Dry lightning rippled through the clouds. Atkins replaced his hat on his head and looked up at the sky.
"By the way, that was some of General Banks' skirmishers shooting behind us," he said. "They say he was a bobbin boy in one of your Massachusetts textile mills. Does not like rich people. No, sir. So he's turned his men loose on the civilian population. I hear they're a horny bunch. You might fasten on a chastity belt."
She wouldn't let the level of his insult register in her face, but the fact that he had insulted her sexually, in public, indicated only one conclusion about her status in the community: She was utterly powerless. She wanted to turn and walk away, but instead she fixed her eyes on the exhaustion in the faces of the enlisted men marching past her, the sores on the horses and mules, a mobile field kitchen whose cabinet doors swung back and forth on empty shelves.
"Captain Atkins, I suspect you may be a gift from God," she said.
His head tilted sideways, an amused question mark in the middle of his face.
"Sometimes we're all tempted to think of our own race as being superior to others," she said. "Then we meet someone such as yourself and immediately we're beset with the terrible knowledge that there's something truly cretinous at work in the Caucasian gene pool. Thank you for stopping by."
He studied her for a moment and scratched his cheek, his gaze slightly out of focus. He touched his horse with one spur and rode slowly toward the front of the column, his head bent down as though he were lost in thought. Then he reined his horse in a circle and rode back to Abigail's gate. He leaned with both arms on the pommel, the leather creaking under his weight. His flat, hazel eyes looked like they had been cut out of another face and pasted on his own.
He pointed at her with a dirt-rimmed fingernail. "A pox on you, you snooty cunt. Be assured your comeuppance is in th
e making," he said.
When Abigail arrived at the brick church at the far end of Main Street, the pews had been upended against the walls and the injured placed in rows on the floor. She peeled bandages from wounds that were rife with infection, scissored the trousers and underwear off men who had fouled themselves, and bathed their bodies with sponges and soap and warm water. A local physician, untrained as a surgeon, created an operating table by propping a door across two pews, then sawed limbs off men as though he were pruning trees. After each patient was carried away, he threw a bucket of water on the table and began on the next. There was no laudanum, and Abigail had to hold the heel of her hand in one man's mouth to keep him from biting through his tongue.

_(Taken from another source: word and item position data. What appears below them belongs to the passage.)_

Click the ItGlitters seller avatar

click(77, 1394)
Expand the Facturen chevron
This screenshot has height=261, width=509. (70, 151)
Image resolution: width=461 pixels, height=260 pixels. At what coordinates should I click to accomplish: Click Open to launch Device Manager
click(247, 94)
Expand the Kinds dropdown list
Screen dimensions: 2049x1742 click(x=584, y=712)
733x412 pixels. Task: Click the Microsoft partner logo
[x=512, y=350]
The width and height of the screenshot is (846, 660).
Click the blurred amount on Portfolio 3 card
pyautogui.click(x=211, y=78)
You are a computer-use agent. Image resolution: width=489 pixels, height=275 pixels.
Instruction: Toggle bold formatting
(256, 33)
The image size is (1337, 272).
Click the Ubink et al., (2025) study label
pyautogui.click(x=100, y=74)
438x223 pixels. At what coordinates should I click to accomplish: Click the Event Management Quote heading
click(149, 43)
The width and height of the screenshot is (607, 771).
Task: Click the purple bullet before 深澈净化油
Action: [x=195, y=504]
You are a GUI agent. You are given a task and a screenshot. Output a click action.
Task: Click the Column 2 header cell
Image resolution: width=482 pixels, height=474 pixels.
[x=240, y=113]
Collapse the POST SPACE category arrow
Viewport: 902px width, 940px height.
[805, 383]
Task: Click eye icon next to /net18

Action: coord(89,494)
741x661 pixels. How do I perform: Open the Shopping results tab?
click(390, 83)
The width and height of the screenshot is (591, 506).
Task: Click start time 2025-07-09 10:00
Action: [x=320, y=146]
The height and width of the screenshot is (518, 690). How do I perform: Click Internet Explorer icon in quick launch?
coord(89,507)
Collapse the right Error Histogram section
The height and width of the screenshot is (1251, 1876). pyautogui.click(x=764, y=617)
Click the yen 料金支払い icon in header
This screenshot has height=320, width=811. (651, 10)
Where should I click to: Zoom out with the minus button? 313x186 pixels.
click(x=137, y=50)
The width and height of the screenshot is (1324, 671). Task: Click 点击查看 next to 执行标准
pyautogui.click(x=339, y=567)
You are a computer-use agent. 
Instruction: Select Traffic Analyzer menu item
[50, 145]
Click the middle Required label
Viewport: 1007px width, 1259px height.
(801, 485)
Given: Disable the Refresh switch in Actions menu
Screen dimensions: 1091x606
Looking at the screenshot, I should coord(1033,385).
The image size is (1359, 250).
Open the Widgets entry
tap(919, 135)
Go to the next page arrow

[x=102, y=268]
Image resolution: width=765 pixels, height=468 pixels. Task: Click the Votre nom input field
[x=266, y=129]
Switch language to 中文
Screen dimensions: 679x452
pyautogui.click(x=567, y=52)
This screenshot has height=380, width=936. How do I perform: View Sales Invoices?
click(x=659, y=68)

Outside, she heard men and horses running in the street, their gear clanking, a wheeled cannon bouncing off a parked wagon, then the spatter of small-arms fire in the distance.
"Are you with the 18th?" she asked a private who lay on a litter, a mound of bloody rags on the floor beside him.
He nodded. His eyes were receded in his face, his cheeks hollow. The bones in his chest looked like sticks under his skin. One pants leg had been cut away, and a swollen red line ran from a bandage on his thigh into his groin.